### TASK OBJECTIVE
Copy the data exactly. No line may be skipped.

====== TASK INPUTS ======

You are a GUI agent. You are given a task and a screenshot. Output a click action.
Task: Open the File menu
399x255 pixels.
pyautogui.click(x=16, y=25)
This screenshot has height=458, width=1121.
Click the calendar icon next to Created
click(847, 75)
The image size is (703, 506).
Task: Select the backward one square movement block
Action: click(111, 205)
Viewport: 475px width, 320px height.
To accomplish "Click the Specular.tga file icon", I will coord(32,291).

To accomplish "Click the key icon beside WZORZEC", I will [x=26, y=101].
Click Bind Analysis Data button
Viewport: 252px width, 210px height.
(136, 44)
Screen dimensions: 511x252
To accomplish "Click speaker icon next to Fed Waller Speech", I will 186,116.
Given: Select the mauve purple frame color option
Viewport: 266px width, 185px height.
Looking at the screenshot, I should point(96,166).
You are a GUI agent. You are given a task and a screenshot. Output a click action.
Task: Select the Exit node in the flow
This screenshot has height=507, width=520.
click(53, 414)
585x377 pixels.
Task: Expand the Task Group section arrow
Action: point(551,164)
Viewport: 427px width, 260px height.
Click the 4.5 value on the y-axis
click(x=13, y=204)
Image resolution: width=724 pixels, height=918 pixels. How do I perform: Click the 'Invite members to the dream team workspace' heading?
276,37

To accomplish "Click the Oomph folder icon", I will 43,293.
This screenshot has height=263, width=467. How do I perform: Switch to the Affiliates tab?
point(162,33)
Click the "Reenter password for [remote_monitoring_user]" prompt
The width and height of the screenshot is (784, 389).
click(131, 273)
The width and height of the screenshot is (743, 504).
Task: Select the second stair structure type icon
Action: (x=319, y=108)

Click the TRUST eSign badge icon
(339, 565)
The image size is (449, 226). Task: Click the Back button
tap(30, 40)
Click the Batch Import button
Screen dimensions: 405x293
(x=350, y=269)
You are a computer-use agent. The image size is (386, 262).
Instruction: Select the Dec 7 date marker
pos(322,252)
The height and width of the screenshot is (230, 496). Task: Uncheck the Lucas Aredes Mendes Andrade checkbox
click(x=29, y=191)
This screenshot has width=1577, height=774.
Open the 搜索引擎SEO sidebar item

======

### PROBLEM SOLUTION
You are a GUI agent. You are given a task and a screenshot. Output a click action.
Task: Open the File menu
399x255 pixels.
pyautogui.click(x=16, y=25)
This screenshot has height=458, width=1121.
Click the calendar icon next to Created
click(847, 75)
The image size is (703, 506).
Task: Select the backward one square movement block
Action: click(111, 205)
Viewport: 475px width, 320px height.
To accomplish "Click the Specular.tga file icon", I will coord(32,291).

To accomplish "Click the key icon beside WZORZEC", I will [x=26, y=101].
Click Bind Analysis Data button
Viewport: 252px width, 210px height.
(136, 44)
Screen dimensions: 511x252
To accomplish "Click speaker icon next to Fed Waller Speech", I will 186,116.
Given: Select the mauve purple frame color option
Viewport: 266px width, 185px height.
Looking at the screenshot, I should point(96,166).
You are a GUI agent. You are given a task and a screenshot. Output a click action.
Task: Select the Exit node in the flow
This screenshot has height=507, width=520.
click(53, 414)
585x377 pixels.
Task: Expand the Task Group section arrow
Action: point(551,164)
Viewport: 427px width, 260px height.
Click the 4.5 value on the y-axis
click(x=13, y=204)
Image resolution: width=724 pixels, height=918 pixels. How do I perform: Click the 'Invite members to the dream team workspace' heading?
276,37

To accomplish "Click the Oomph folder icon", I will 43,293.
This screenshot has height=263, width=467. How do I perform: Switch to the Affiliates tab?
point(162,33)
Click the "Reenter password for [remote_monitoring_user]" prompt
The width and height of the screenshot is (784, 389).
click(131, 273)
The width and height of the screenshot is (743, 504).
Task: Select the second stair structure type icon
Action: (x=319, y=108)

Click the TRUST eSign badge icon
(339, 565)
The image size is (449, 226). Task: Click the Back button
tap(30, 40)
Click the Batch Import button
Screen dimensions: 405x293
(x=350, y=269)
You are a computer-use agent. The image size is (386, 262).
Instruction: Select the Dec 7 date marker
pos(322,252)
The height and width of the screenshot is (230, 496). Task: Uncheck the Lucas Aredes Mendes Andrade checkbox
click(x=29, y=191)
This screenshot has width=1577, height=774.
Open the 搜索引擎SEO sidebar item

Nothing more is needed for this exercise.